Notez que toutes ces dernières erreurs mentionnées ci-dessus furent ou sont sur le point d'être répétées par les administrations Bush ou Obama, ainsi que de nombreux autres gouvernements dans le reste du monde. Maintenant, observons les erreurs commises lors des années 30, et pouvant encore être évitées*?

* En 1930, la réponse politique à la déflation des salaires était de maintenir le salaire minimum* et de soutenir financièrement les industries qui évitaient de licencier malgré leurs pertes au jour le jour (en partie comme aujourd'hui). l'augmentation du salaire minimum et le soutien de l'unification du marché actif américain représentent tous les deux des risques majeurs, et peuvent facilement amener à une augmentation du chômage. Ceci peut encore être évité, mais malheureusement il se peut que l'administration Obama opte pour ses mesures, peu importe le niveau risque qu'elles représentent.

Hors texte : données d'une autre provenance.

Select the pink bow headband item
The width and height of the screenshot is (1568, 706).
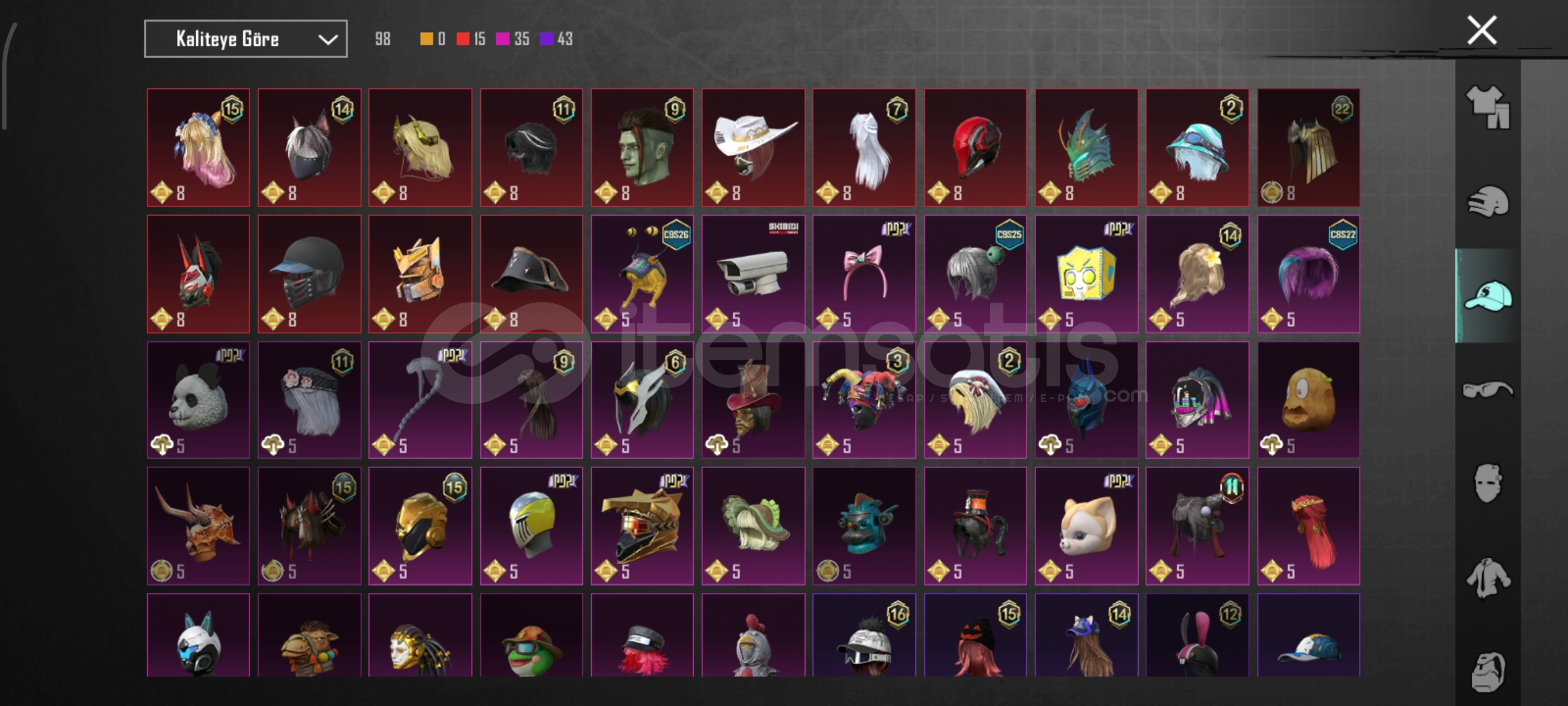coord(864,274)
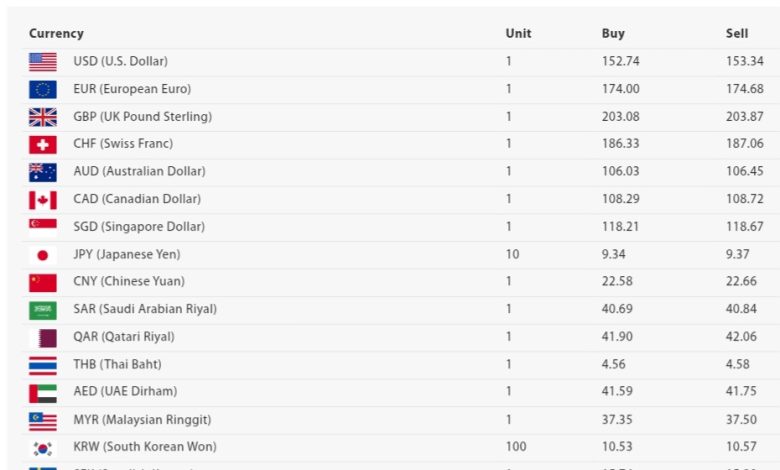Screen dimensions: 780x470
Task: Select SGD (Singapore Dollar) label
Action: point(139,227)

* l'approche politique pour répondre au mieux à la production industrielle et au taux de chômage élevé avec des mesures protectionnistes tel que «*Acheter américain*» (le programme Blue Eagle dans les années 1930) et l'Acte National Industrial Recovery (NRA), qui, il est bon de le signaler, fut dirigé par Hugh Samuel Johnson, un partisan du fascisme italien. Le fait que l'administration Obama veut imposer des barrières non tarifaires sur le commerce import export représente une menace majeure pour la division du labeur international. Le commerce global a diminué de 33% dans les années 30. Les estimations des initiatives protectionnistes indiquent que 13% de cette réduction fut dû aux tarifs, et 6% était dû aux barrières non tarifaires du commerce (le reste était dû à une contraction du PIB). Le mélange du souhait américain et européen d'imposer des barrières non tarifaires du commerce sous la forme de standards environnementaux et éthique relatifs aux conditions de travail est extrêmement dangereux, mais la probabilité que cela survienne est cependant très faible. Les banques centrales asiatiques détiennent aujourd'hui des capitaux de trésoreries très importants, et si leur économie, principalement dépendante de leurs exports, est frappée par le protectionnisme américain et européen,* ils peuvent envoyer la «*bombe nucléaire d'obligations*» sur les Etats-Unis* (autrement dit, ne plus acheter ou interdire la vente d'obligations américaines), ce qui amènerait à une explosion des taux à long terme. Il y a plus de chances pour qu'Obama tente de convaincre les dirigeants d'entreprises américains pour qu'ils soient forcés de respecter les standards éthiques ou environnementaux de leurs filiales implantées dans les pays asiatiques. l'effet qualitatif sera le même que l'imposition des tarifs, mais l'effet sera plus petit dans le sens quantitatif.

Conclusion

Il est malheureusement possible que les erreurs politiques majeures des années 30 soient répétées par les gouvernements actuels. Les réformes nécessaires ne seront que prises lors des 10 ou 15 prochaines années au lieu d'un ou deux ans. En d'autres termes, une autre décennie sera perdue - exactement comme au Japon dans les années 30. l'approche fondamentale de l'administration Obama est comparable aux administrations d'Hoover et de Roosevelt. Finalement, le seul point positif est que la détention des trésoreries asiatiques et une approche bien plus intelligente du commerce international de la part des conseillers économiques éviteront le protectionnisme lourd et contreproductif des années 30.